=== EXERCISE GOAL ===
Would you please repeat, word for word, only the lines from the one holding "This screenshot has height=853, width=1400." through the one holding "The image size is (1562, 784)." in the material below, without the pictures?

=== MATERIAL FOR THIS TASK ===

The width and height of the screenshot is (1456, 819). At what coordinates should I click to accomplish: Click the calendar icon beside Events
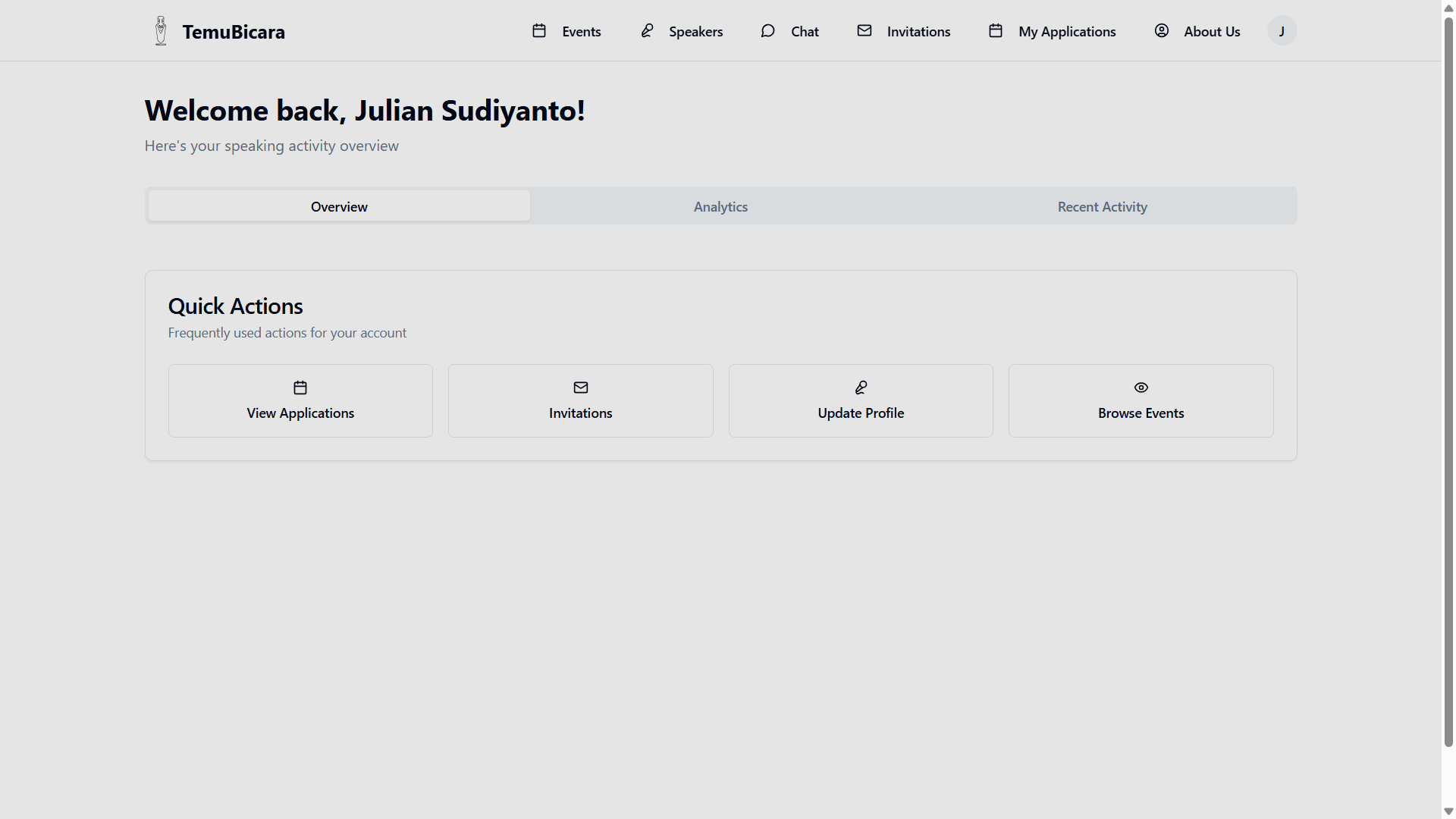point(539,31)
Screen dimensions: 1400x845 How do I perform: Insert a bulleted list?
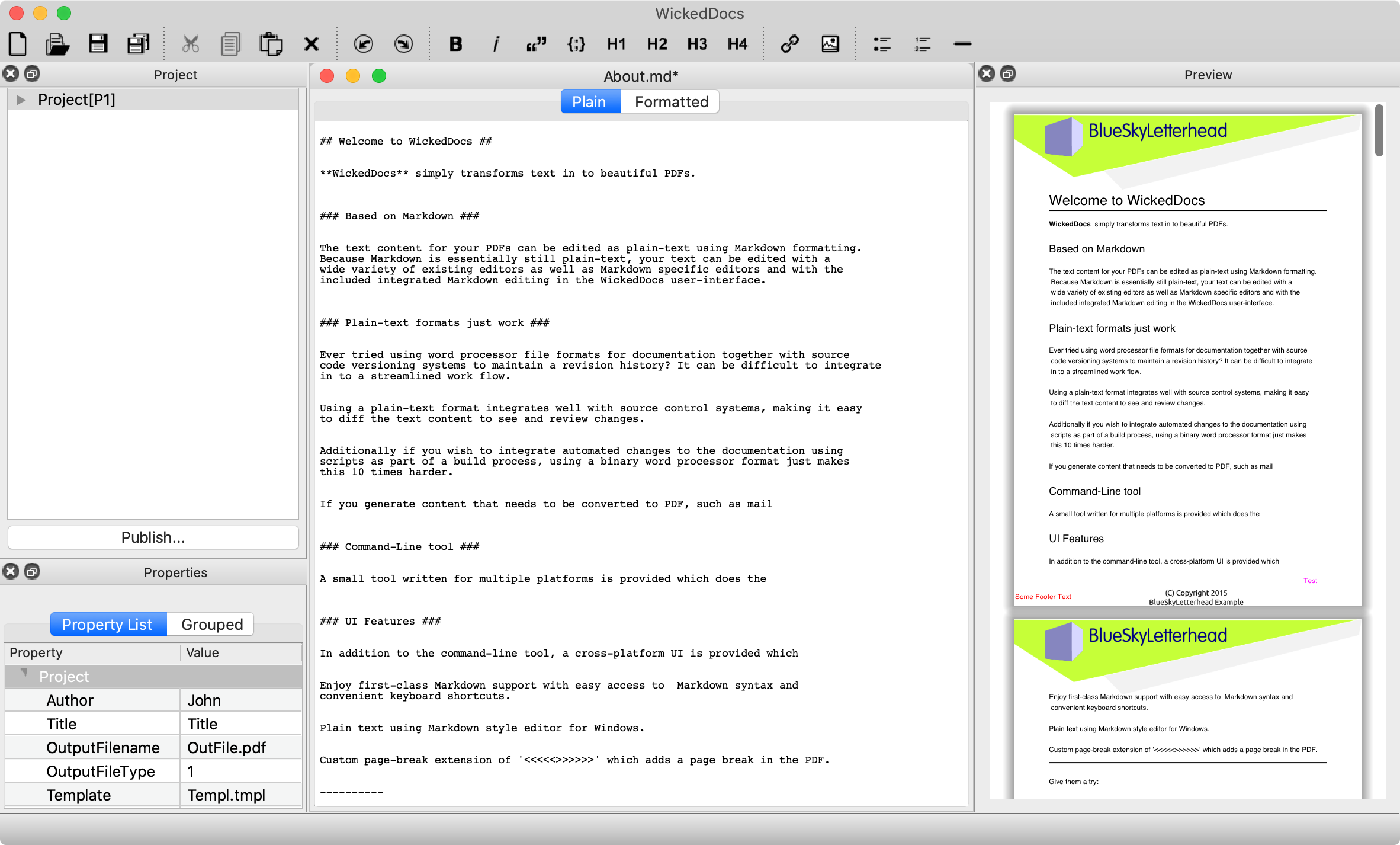click(x=882, y=44)
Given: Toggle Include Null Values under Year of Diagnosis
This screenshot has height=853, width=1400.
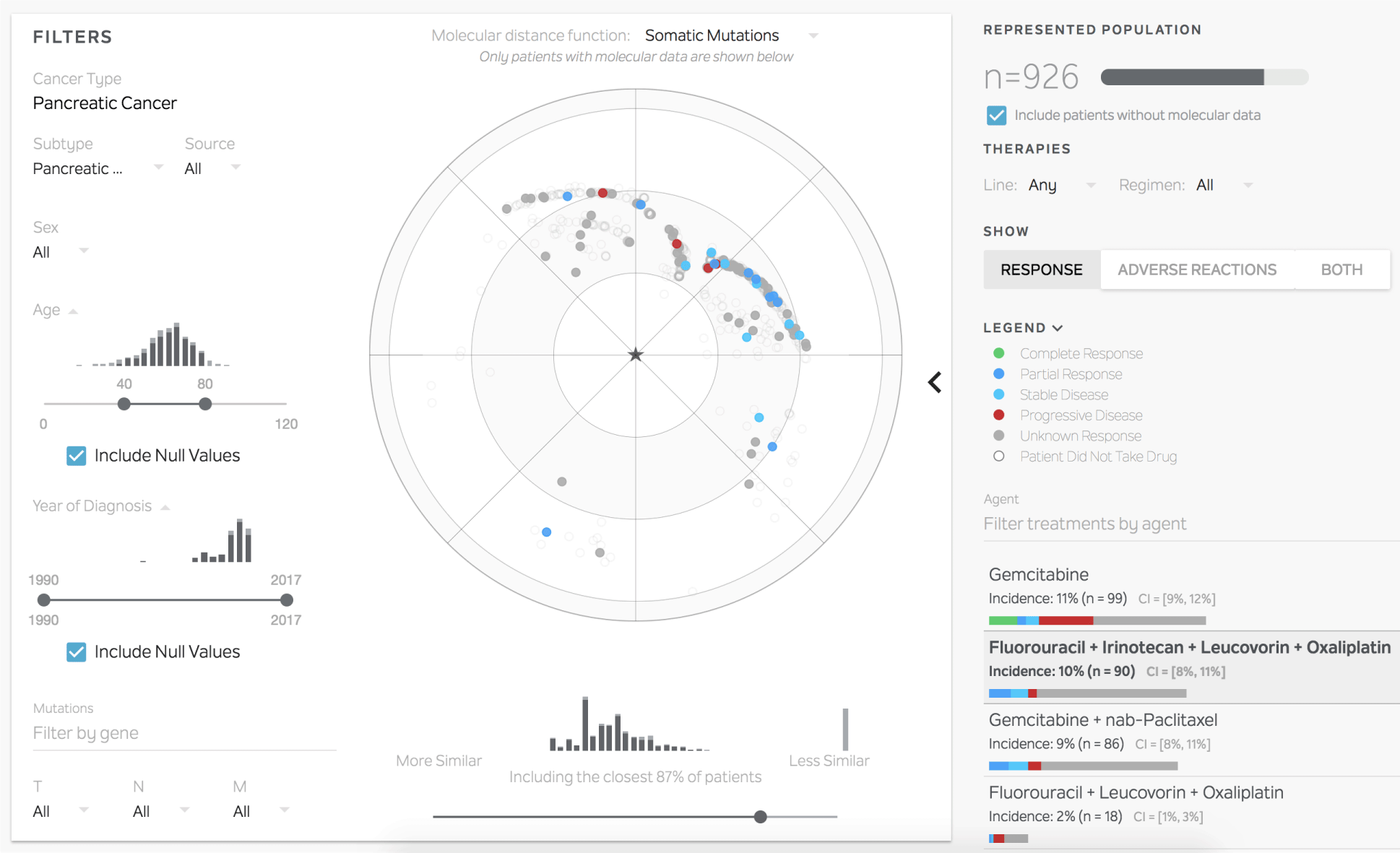Looking at the screenshot, I should (x=77, y=652).
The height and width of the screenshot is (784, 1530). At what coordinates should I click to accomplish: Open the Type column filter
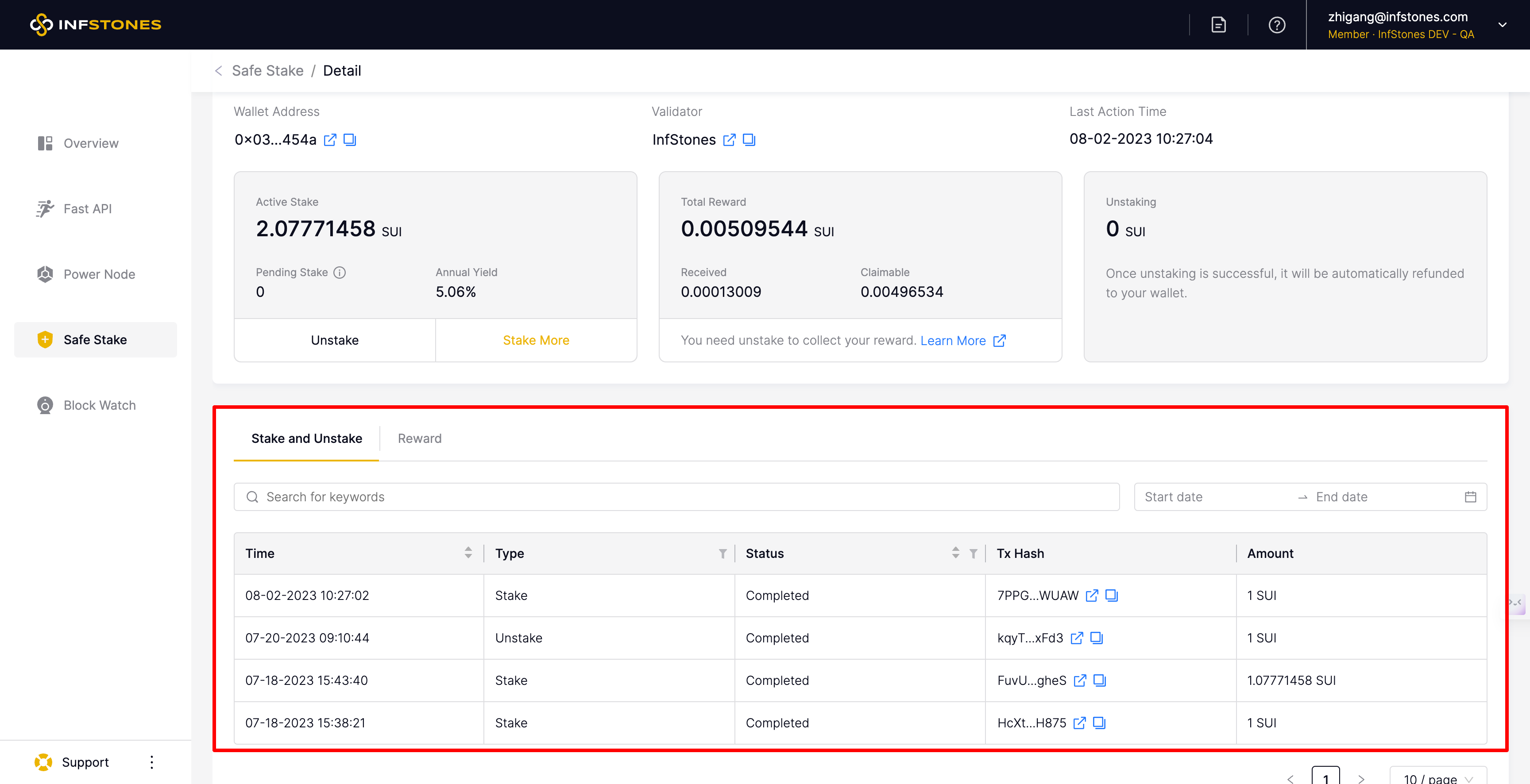[x=722, y=554]
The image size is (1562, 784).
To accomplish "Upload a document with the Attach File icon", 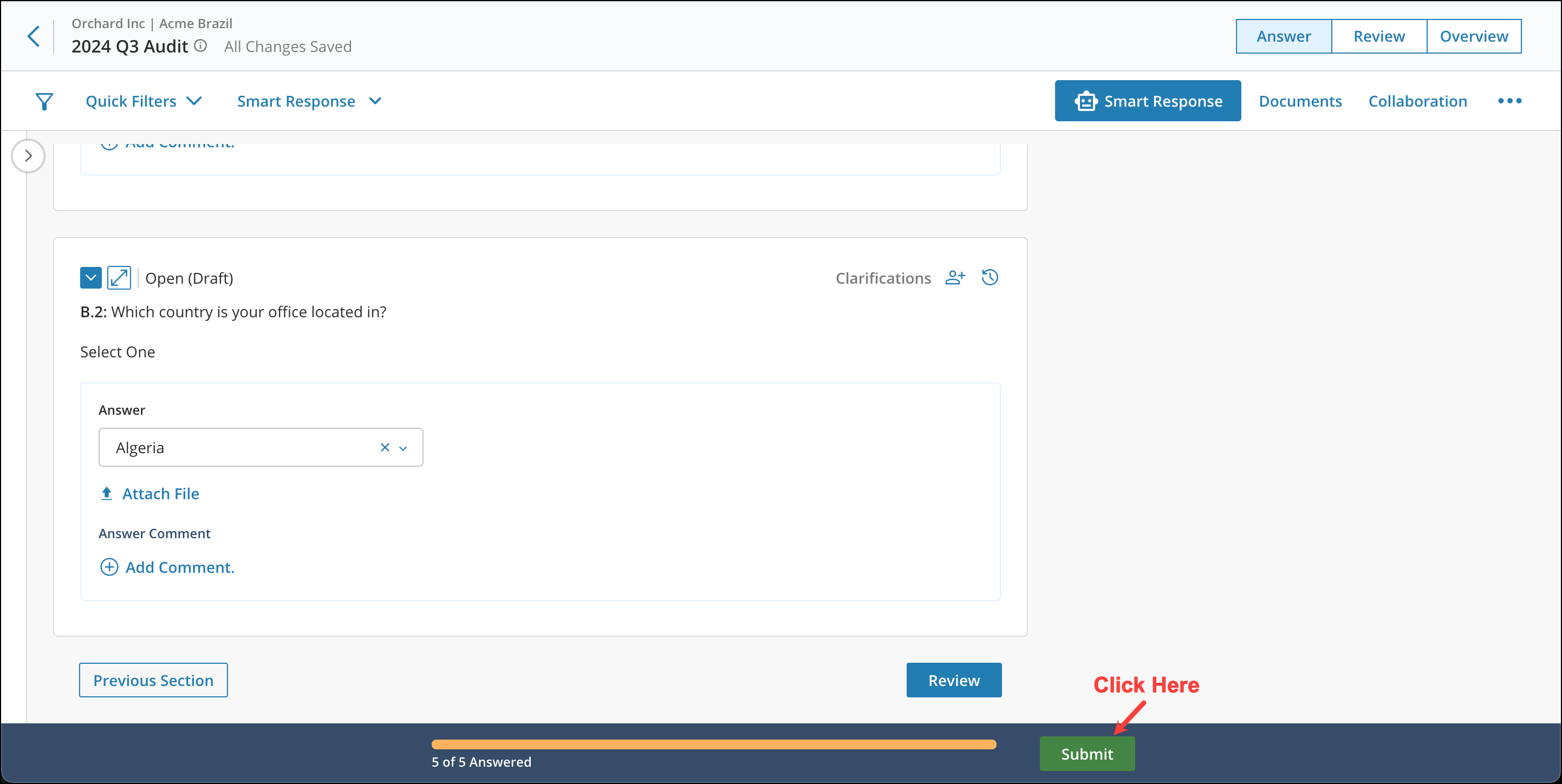I will pyautogui.click(x=107, y=493).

=== ANSWER SECTION ===
This screenshot has height=853, width=1400.
Looking at the screenshot, I should (x=77, y=652).
The height and width of the screenshot is (784, 1530). At what coordinates should I click to accomplish: Open the Type column filter
[x=722, y=554]
The image size is (1562, 784).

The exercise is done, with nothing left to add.